- EXERCISE DETAILS
Render every line of the entries below as a JSON array of strings, one string per line, and omit blank lines.

- ENTRIES PROVIDED
-- START --
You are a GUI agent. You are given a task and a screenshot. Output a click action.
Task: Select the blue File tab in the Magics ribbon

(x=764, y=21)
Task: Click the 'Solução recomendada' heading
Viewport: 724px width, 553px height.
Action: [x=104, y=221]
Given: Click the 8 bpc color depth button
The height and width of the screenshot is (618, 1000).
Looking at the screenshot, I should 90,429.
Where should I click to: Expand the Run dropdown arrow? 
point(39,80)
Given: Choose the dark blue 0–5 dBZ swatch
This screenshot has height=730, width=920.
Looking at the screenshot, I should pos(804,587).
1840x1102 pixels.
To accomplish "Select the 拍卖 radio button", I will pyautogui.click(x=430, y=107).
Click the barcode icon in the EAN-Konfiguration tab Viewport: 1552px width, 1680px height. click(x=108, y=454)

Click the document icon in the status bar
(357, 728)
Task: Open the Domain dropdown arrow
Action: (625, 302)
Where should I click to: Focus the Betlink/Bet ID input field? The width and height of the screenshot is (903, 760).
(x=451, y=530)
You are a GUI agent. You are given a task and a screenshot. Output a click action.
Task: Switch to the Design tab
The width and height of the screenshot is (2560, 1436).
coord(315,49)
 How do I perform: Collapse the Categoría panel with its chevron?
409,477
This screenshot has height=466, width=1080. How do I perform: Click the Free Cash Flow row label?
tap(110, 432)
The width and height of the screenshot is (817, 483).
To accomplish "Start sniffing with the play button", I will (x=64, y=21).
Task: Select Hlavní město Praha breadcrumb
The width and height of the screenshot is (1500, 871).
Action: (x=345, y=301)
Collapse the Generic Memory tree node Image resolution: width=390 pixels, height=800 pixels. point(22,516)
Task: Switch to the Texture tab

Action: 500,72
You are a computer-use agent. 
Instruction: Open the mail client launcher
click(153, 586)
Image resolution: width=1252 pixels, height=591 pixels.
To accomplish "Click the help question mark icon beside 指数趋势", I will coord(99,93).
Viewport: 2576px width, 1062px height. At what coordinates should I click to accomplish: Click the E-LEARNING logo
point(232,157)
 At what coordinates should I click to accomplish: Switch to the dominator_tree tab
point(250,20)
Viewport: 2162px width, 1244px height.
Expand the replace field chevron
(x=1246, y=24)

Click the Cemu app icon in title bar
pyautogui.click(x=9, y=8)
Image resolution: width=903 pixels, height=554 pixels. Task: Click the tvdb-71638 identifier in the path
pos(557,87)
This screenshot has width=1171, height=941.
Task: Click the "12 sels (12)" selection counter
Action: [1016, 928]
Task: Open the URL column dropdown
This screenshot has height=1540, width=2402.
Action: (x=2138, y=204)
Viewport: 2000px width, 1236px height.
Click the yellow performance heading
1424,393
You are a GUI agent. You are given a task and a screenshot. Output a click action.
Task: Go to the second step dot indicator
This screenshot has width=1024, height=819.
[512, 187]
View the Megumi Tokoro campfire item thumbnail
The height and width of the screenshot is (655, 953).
-- END --
- FULL SOLUTION
[
  "You are a GUI agent. You are given a task and a screenshot. Output a click action.",
  "Task: Select the blue File tab in the Magics ribbon",
  "(x=764, y=21)",
  "Task: Click the 'Solução recomendada' heading",
  "Viewport: 724px width, 553px height.",
  "Action: [x=104, y=221]",
  "Given: Click the 8 bpc color depth button",
  "The height and width of the screenshot is (618, 1000).",
  "Looking at the screenshot, I should 90,429.",
  "Where should I click to: Expand the Run dropdown arrow? ",
  "point(39,80)",
  "Given: Choose the dark blue 0–5 dBZ swatch",
  "This screenshot has height=730, width=920.",
  "Looking at the screenshot, I should pos(804,587).",
  "1840x1102 pixels.",
  "To accomplish \"Select the 拍卖 radio button\", I will pyautogui.click(x=430, y=107).",
  "Click the barcode icon in the EAN-Konfiguration tab Viewport: 1552px width, 1680px height. click(x=108, y=454)",
  "Click the document icon in the status bar",
  "(357, 728)",
  "Task: Open the Domain dropdown arrow",
  "Action: (625, 302)",
  "Where should I click to: Focus the Betlink/Bet ID input field? The width and height of the screenshot is (903, 760).",
  "(x=451, y=530)",
  "You are a GUI agent. You are given a task and a screenshot. Output a click action.",
  "Task: Switch to the Design tab",
  "The width and height of the screenshot is (2560, 1436).",
  "coord(315,49)",
  " How do I perform: Collapse the Categoría panel with its chevron?",
  "409,477",
  "This screenshot has height=466, width=1080. How do I perform: Click the Free Cash Flow row label?",
  "tap(110, 432)",
  "The width and height of the screenshot is (817, 483).",
  "To accomplish \"Start sniffing with the play button\", I will (x=64, y=21).",
  "Task: Select Hlavní město Praha breadcrumb",
  "The width and height of the screenshot is (1500, 871).",
  "Action: (x=345, y=301)",
  "Collapse the Generic Memory tree node Image resolution: width=390 pixels, height=800 pixels. point(22,516)",
  "Task: Switch to the Texture tab",
  "Action: 500,72",
  "You are a computer-use agent. ",
  "Instruction: Open the mail client launcher",
  "click(153, 586)",
  "Image resolution: width=1252 pixels, height=591 pixels.",
  "To accomplish \"Click the help question mark icon beside 指数趋势\", I will coord(99,93).",
  "Viewport: 2576px width, 1062px height. At what coordinates should I click to accomplish: Click the E-LEARNING logo",
  "point(232,157)",
  " At what coordinates should I click to accomplish: Switch to the dominator_tree tab",
  "point(250,20)",
  "Viewport: 2162px width, 1244px height.",
  "Expand the replace field chevron",
  "(x=1246, y=24)",
  "Click the Cemu app icon in title bar",
  "pyautogui.click(x=9, y=8)",
  "Image resolution: width=903 pixels, height=554 pixels. Task: Click the tvdb-71638 identifier in the path",
  "pos(557,87)",
  "This screenshot has width=1171, height=941.",
  "Task: Click the \"12 sels (12)\" selection counter",
  "Action: [1016, 928]",
  "Task: Open the URL column dropdown",
  "This screenshot has height=1540, width=2402.",
  "Action: (x=2138, y=204)",
  "Viewport: 2000px width, 1236px height.",
  "Click the yellow performance heading",
  "1424,393",
  "You are a GUI agent. You are given a task and a screenshot. Output a click action.",
  "Task: Go to the second step dot indicator",
  "This screenshot has width=1024, height=819.",
  "[512, 187]",
  "View the Megumi Tokoro campfire item thumbnail",
  "The height and width of the screenshot is (655, 953)."
]